After months of self-reliance, India abruptly permitted foreign-made vaccines to enter the market. Vaccine exports were cut off – angering countries expecting supplies and allowing China to muscle in where India had been hoping to exercise soft power. Suddenly, the idea that the country could take its time vaccinating everyone had to be discarded.

Instead, Modi’s government announced a “Liberalised and Accelerated Phase 3 Strategy of Covid-19 Vaccination” from May 1, that without explanation altered the whole structure of India’s vaccine procurement, handing over much more power to the manufacturers and much more responsibility to the states.

It made everyone eligible for the vaccines, even though the drive had so far covered less than 5% of the earlier target group of those over the age of 45. has written earlier about some of the baffling aspects of this new policy and the oddity of getting details of the strategy from a private manufacturer, rather than from the government.

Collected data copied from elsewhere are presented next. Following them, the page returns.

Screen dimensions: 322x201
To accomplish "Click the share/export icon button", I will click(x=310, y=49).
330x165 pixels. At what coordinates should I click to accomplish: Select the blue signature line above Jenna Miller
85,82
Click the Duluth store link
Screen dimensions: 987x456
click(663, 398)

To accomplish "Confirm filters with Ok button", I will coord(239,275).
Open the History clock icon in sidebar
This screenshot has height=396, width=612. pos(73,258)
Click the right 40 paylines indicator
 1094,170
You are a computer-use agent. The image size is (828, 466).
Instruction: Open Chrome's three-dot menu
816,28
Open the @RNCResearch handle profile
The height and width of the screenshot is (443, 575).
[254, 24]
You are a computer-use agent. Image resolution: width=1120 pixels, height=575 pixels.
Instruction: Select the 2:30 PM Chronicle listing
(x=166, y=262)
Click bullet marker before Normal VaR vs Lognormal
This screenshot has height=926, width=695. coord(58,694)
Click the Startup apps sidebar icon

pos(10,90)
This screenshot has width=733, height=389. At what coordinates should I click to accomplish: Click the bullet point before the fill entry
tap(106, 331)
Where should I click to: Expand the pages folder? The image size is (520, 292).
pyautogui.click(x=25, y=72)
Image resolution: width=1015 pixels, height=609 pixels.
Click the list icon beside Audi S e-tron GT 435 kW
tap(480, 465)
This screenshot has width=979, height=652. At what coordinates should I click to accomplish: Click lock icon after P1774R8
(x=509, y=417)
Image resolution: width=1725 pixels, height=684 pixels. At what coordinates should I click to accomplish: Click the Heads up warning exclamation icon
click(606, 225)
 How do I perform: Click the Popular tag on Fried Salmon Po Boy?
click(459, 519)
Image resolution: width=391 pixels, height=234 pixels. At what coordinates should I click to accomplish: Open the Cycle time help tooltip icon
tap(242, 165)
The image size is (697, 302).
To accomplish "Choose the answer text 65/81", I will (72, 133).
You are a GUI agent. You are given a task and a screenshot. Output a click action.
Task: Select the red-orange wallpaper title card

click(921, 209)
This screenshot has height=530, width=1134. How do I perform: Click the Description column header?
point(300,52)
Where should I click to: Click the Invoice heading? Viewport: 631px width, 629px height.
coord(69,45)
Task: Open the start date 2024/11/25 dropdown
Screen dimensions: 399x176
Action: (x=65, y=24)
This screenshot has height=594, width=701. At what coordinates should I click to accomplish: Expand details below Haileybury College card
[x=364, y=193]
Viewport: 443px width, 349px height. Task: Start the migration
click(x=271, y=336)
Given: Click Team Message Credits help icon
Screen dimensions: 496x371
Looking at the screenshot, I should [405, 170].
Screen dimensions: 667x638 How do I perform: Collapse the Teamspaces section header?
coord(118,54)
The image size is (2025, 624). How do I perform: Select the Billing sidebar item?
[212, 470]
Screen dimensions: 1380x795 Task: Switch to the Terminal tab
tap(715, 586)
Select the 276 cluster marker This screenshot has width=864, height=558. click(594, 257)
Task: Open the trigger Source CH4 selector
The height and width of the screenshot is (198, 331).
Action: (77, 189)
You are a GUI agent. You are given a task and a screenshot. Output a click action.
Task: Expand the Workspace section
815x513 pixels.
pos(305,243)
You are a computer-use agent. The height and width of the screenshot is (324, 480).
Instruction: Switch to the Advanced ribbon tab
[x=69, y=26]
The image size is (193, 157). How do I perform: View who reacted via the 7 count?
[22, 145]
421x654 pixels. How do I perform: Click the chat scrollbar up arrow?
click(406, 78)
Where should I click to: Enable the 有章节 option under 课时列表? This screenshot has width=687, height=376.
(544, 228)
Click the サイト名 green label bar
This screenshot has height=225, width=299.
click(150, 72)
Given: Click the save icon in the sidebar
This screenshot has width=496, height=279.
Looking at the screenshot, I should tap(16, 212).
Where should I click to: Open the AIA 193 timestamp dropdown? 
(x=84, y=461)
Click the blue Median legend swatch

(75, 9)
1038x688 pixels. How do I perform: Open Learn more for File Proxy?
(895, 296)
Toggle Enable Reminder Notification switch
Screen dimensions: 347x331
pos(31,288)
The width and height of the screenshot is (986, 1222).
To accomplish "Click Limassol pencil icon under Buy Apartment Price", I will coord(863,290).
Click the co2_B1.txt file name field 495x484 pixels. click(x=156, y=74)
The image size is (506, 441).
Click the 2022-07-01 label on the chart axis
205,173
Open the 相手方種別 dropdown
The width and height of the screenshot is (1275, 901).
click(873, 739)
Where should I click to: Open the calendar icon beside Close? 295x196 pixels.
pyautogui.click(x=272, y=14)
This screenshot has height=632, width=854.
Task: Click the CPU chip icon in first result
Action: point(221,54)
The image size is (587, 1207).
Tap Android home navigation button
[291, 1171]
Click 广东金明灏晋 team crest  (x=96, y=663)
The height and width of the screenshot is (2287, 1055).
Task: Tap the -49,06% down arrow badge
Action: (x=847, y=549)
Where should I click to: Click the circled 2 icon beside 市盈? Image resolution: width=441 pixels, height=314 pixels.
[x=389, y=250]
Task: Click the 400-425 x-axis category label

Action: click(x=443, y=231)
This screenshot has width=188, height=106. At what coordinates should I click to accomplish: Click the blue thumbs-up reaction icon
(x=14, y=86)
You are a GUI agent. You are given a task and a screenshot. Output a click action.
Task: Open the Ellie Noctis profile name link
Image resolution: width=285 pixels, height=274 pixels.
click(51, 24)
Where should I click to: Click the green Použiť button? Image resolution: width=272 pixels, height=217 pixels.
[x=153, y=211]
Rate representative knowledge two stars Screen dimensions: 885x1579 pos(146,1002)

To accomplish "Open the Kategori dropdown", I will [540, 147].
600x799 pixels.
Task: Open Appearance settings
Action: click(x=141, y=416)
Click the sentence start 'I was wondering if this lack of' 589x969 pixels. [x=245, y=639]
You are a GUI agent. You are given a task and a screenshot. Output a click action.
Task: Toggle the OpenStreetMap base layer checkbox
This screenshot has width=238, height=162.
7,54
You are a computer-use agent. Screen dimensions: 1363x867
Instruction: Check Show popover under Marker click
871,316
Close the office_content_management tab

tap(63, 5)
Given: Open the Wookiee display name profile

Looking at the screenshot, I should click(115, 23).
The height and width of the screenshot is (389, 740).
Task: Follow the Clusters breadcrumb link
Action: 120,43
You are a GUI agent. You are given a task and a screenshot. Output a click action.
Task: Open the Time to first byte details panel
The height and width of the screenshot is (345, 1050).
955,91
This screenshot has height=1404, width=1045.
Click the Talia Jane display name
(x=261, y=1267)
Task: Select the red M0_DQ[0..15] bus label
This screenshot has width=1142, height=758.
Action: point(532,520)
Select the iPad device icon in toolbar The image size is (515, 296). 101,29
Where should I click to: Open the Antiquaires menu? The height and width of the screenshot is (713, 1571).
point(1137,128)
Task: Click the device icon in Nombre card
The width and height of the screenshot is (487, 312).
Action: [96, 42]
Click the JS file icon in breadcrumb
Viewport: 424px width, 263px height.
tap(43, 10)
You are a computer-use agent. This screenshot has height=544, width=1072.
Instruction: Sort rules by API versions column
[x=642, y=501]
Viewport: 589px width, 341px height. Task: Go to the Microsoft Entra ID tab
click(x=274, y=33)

More than 10 days after it was announced, there is little clarity on some key questions:

  • How will manufacturers decide whom to distribute to, between states and private hospitals, which are to procure from the same stock? Who will regulate and ensure this distribution is equitable?
  • Will there be transparency on the volumes? Will citizens get to know which entity, state or private, is getting how many vaccines, on what timescale and at what price?
  • Manufacturers have reduced their prices for state governments after the Centre requested them to. What explains their earlier prices? How could they simply lower them by large amounts? Will the lower price affect volumes? Will it tilt supply towards the private hospitals that are paying more?
  • What is the Centre’s target for vaccinations through each of these channels? How many Indians does it seriously expect to pay up to Rs 2,400 for vaccines at private hospitals?

Grand plan

States have publicly said that they were not consulted on the changes to the policy and, in particular, the differential pricing. Many observers have questioned the decision to let a substantial number of vaccines be sold at a price, rather than be provided for free. The silence from the Centre has made many wonder if the decision to open up private sales is the quid-pro-quo with vaccine manufacturers, since they have been forced to renege on their contracts with other nations.

Experts are clear that age and comorbidities are the still the best indicators of how Covid-19 will affect someone, and that opening up to all adults may force the vulnerable to wait longer. It remains unclear why the Centre chose to open up to 18+ – unless the leadership was simply giving in to political pressure.

Unless the Supreme Court is able to extract responses – since many of these questions came up in a hearing on the Centre’s policies – prior record suggests we’re unlikely to get answers. The vaccination campaign may yet stabilise through May, with more supplies turning up in the form of imports, though few expect any substantial change to the figures before July.

At least one chief minister, Andhra Pradesh’s Jagan Mohan Reddy, has decided to be more realistic than the Centre’s “there is no shortage” communication, telling his state that vaccinations for the 18-45 band will only begin in September, since the next few months will be reserved for those over 45.

Amid all this, as India enters the new phase on May 1, what is clear is that Modi’s grand vaccine plan – to not invest beforehand, to keep targets relatively languid, to permit exports and publicise India’s support to the world, to emphasise self-reliance – has had to be consigned to the dust-heap. Will the changes actually have the effect of liberalising and accelerating India’s much-needed vaccine campaign?